Production Coherence Mechanisms

One-action-per-iteration loops: All production agents use plan → execute → observe → repeat. Each iteration is bounded to a single meaningful action.

Verifiable intermediate goals: Tests as ground truth. Cursor's pattern: write failing tests first, implement until they pass. This provides objective checkpoints independent of model confidence.

Iteration limits with hooks: Cursor's .cursor/hooks.json loops agents until a success condition is met, with a maximum iteration cap. Autonomous completion without infinite loops.

Fresh context for subtasks: Start a new conversation when switching tasks or when the agent shows confusion. Sub-agent architectures provide clean windows by design.

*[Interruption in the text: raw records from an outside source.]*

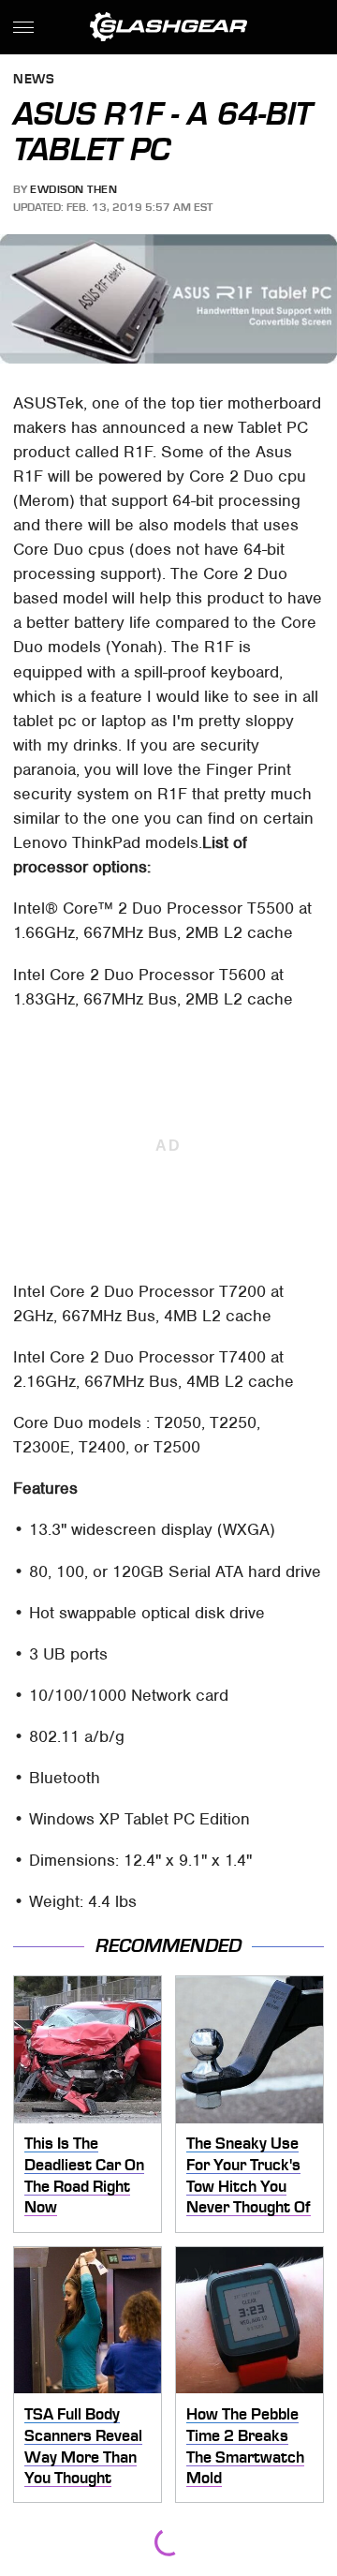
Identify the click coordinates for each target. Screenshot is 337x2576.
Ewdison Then (73, 189)
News (33, 80)
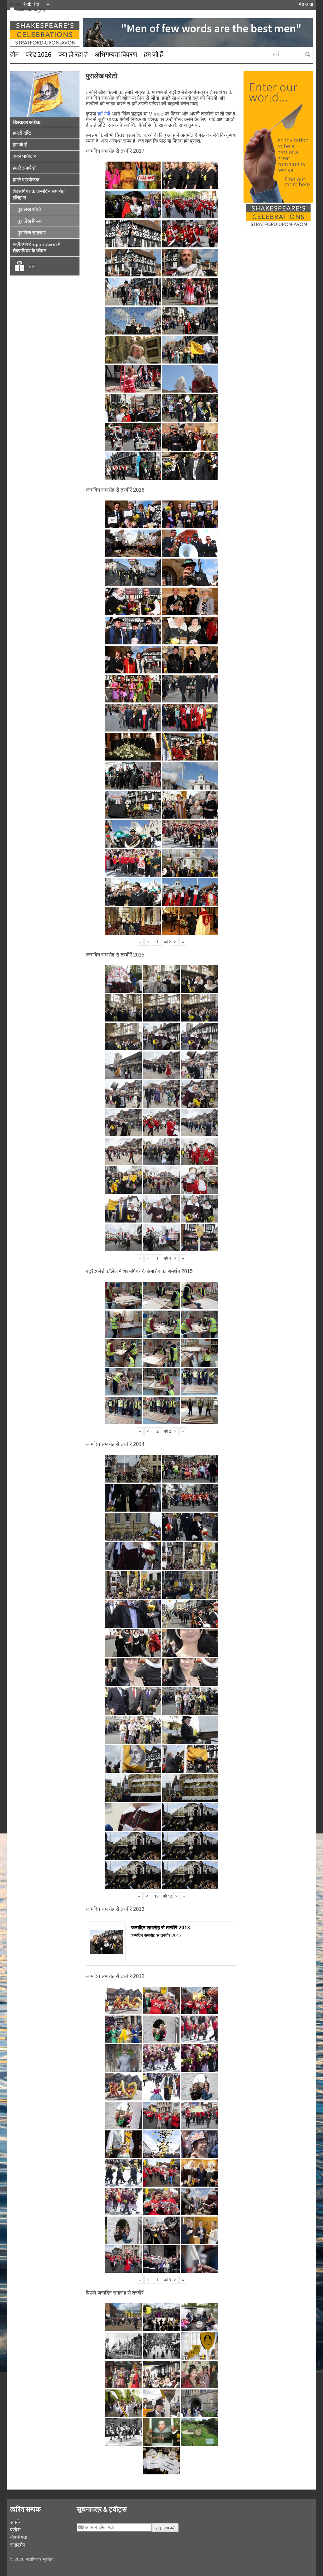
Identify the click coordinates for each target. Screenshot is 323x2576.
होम (14, 54)
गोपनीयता (18, 2537)
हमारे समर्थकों (25, 168)
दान (32, 266)
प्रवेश (15, 2529)
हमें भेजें (103, 113)
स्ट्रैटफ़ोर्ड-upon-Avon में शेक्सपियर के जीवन (36, 247)
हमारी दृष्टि (22, 133)
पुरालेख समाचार (32, 232)
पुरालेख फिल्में (30, 221)
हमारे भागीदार (24, 156)
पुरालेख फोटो (29, 209)
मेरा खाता (306, 4)
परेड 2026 (38, 54)
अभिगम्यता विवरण (116, 54)
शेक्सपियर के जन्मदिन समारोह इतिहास (39, 194)
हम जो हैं (153, 54)
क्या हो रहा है (73, 54)
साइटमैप (17, 2545)
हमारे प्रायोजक (26, 179)
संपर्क (15, 2522)
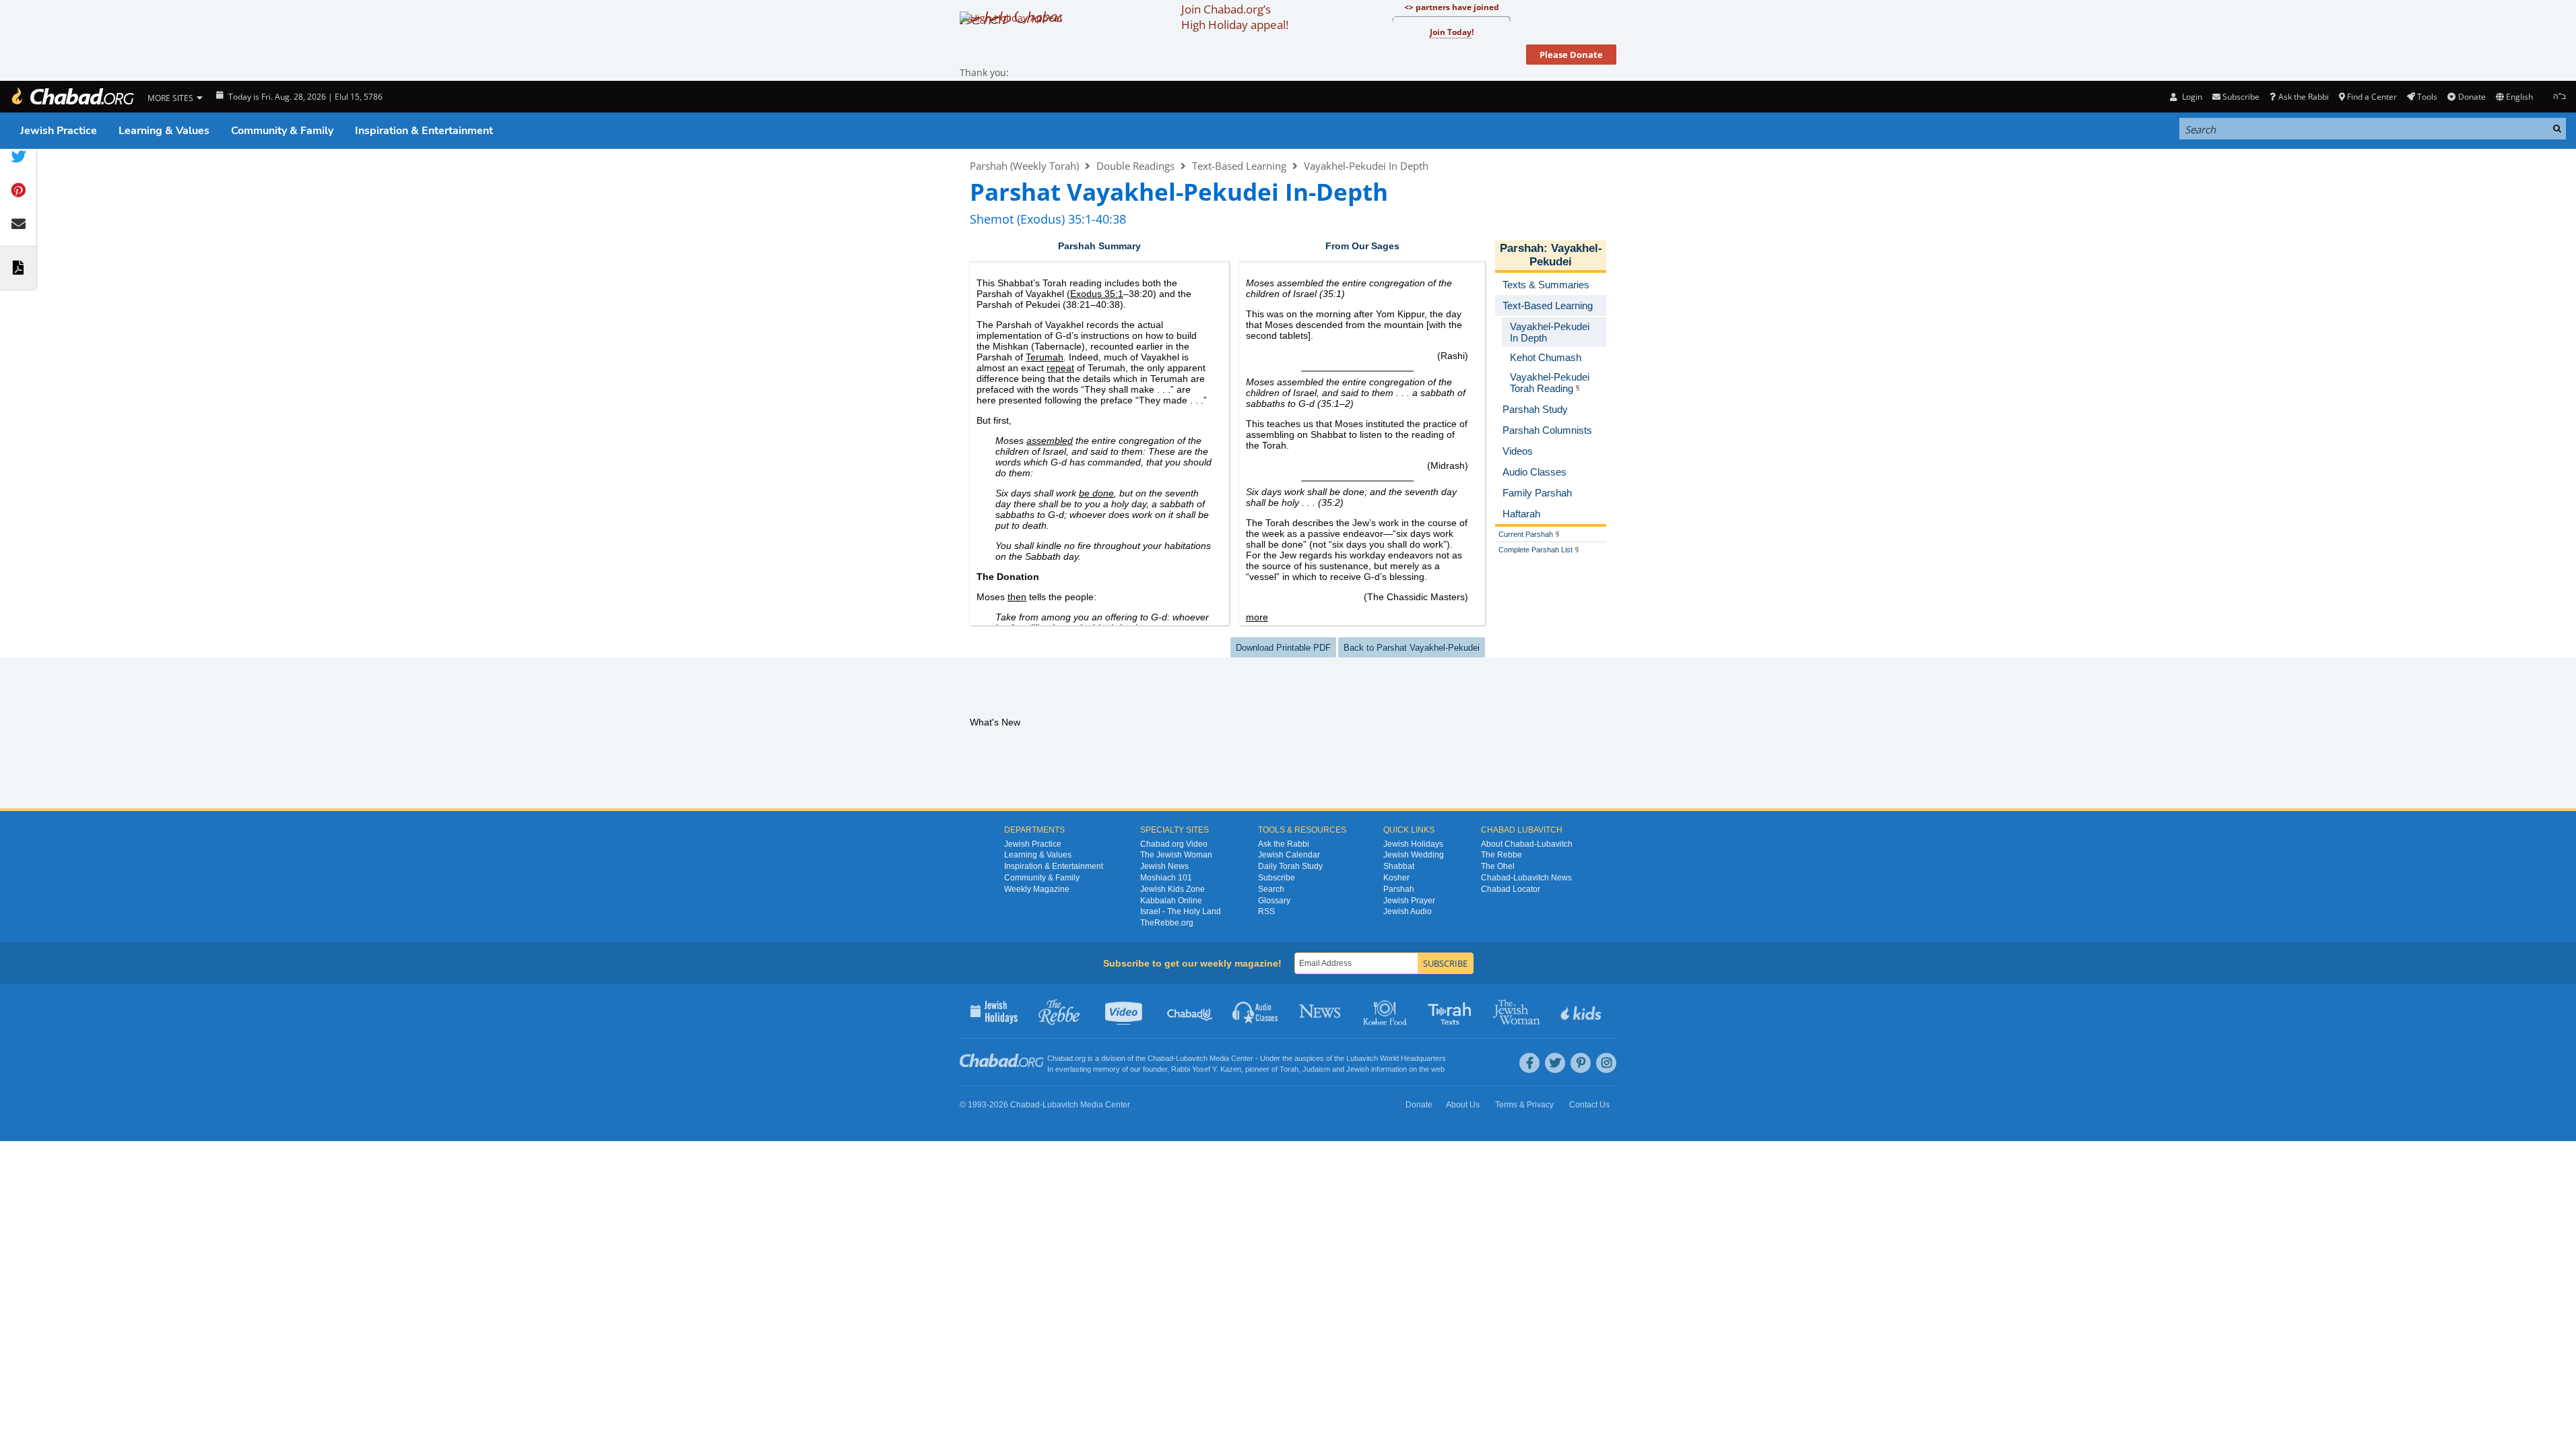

Goal re-injection: For very long tasks, periodically re-inject the original goal to counter drift. Devin's planning phase before each major action implements this pattern.

Research Direction

Multi-turn PPO with both outcome rewards and intermediate step rewards produces significantly more coherent long-horizon behavior than single-turn training — beginning to appear in production model capabilities.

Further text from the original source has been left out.